Thursday, March 6, 2014
Once Upon a Time
Reading is one of the events with multiple opportunities. Depending on where we are in life, we may (or may not) enjoy a particular book--even a much anticipated book. Then later, at a different time in our life, even a few weeks or months later, the story might have great meaning or solace for us.
I think that's why I re-read books. Sometimes, that old favorite has something especially important to tell me. Sometimes, it makes all the difference in how I'm dealing with a particular issue in my life. No, I'm not talking about self-help or non-fiction books. I'm speaking about the wide world of fiction. Mystery, romance, westerns, suspense. A good story has something to say, regardless of genre.
We just aren't always ready to hear what's there. Hence, re-reading the story later.

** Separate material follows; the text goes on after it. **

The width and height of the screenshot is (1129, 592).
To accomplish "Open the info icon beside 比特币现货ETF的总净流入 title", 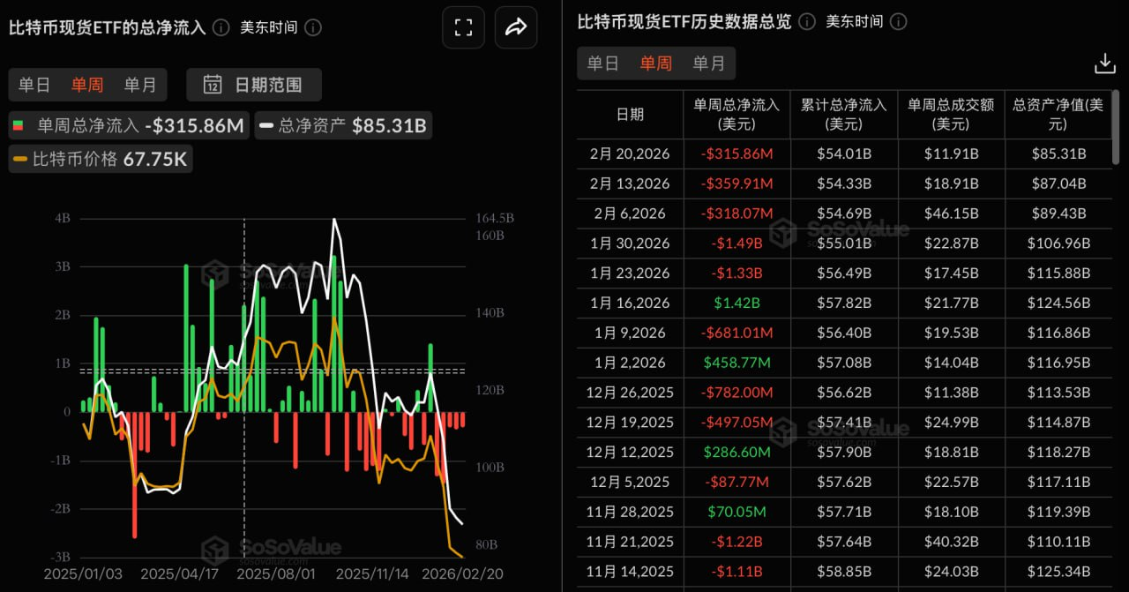I will (x=221, y=27).
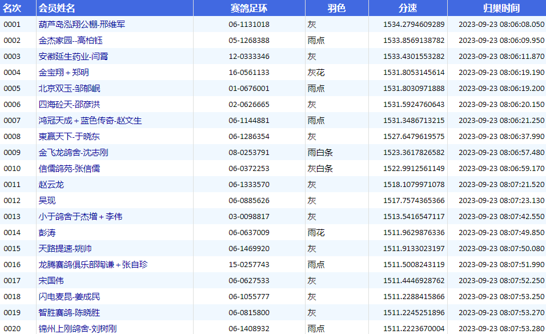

Recently, I re-read a story I first read nearly forty years ago. At that time, I desperately needed the humor and hope the story gave to me. It made all the difference in my life. When I re-read it more recently, it was a mildly amusing book, but didn't carry the same punch it did before. And that's quite okay. That just means I'm in a much better place now than then. I still enjoyed the shenanigans of the characters, but now see them from the perspective of a different age and experience.
Quite a few years ago, a woman reviewed one of my books. She prefaced her review, almost apologetically, by explaining she was bored and not feeling well so she'd chosen to read my book as a nightcap. When she finished her scathing review, she gave it two stars. Small wonder my story didn't speak to her on any level!
I often wonder about reviewers' lives and how they're affected by their personal issues when they review a book. Of course, we all know they're supposed to be objective, but that's plainly impossible. All of us are influenced by the events surrounding us. That's pretty much why I discount the opinions of others when it comes to movies, television shows, books--even art.
Let each of us experience it on our own. And if it speaks to us, let that be enough.